### Task to complete
Where the entries below show "This screenshot has height=366, width=715.", begin there and print that line and all following lines exactly, through the last, omitting pictures.

### Data
---+---

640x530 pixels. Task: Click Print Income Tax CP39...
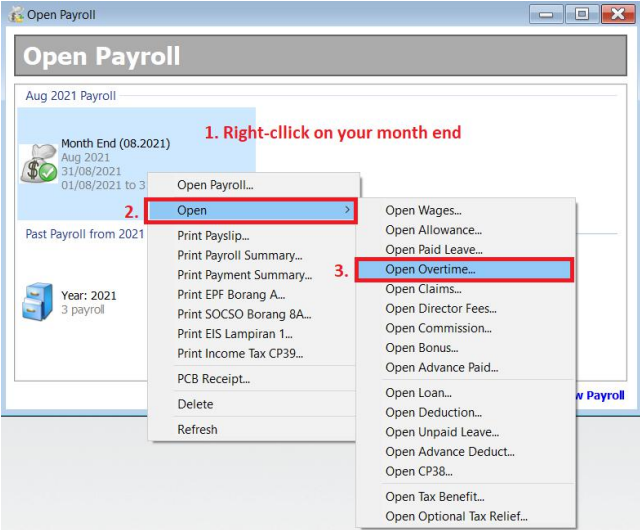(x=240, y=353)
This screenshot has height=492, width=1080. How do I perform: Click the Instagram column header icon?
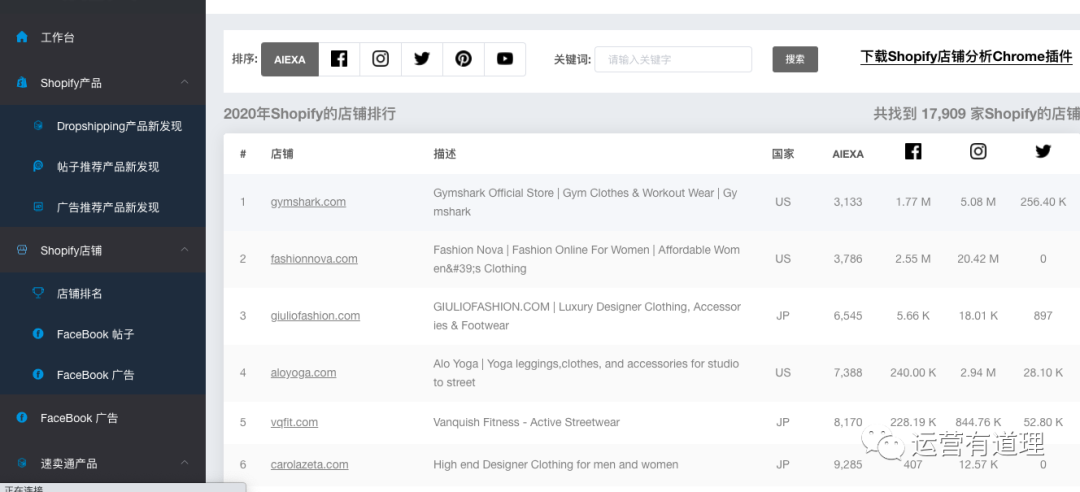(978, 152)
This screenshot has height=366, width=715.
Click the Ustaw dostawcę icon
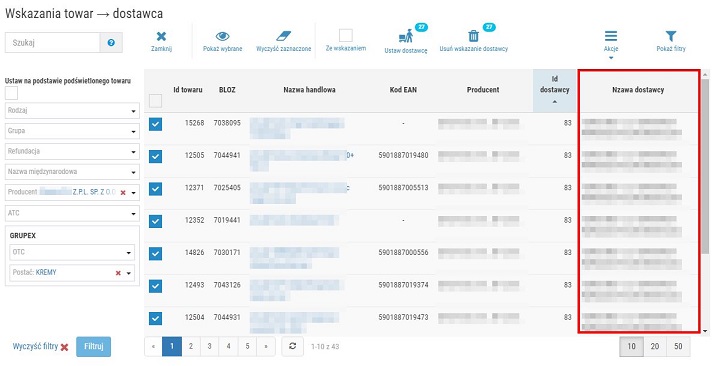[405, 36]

---+---

### Solution for this problem
This screenshot has height=366, width=715.
Click the Ustaw dostawcę icon
[405, 36]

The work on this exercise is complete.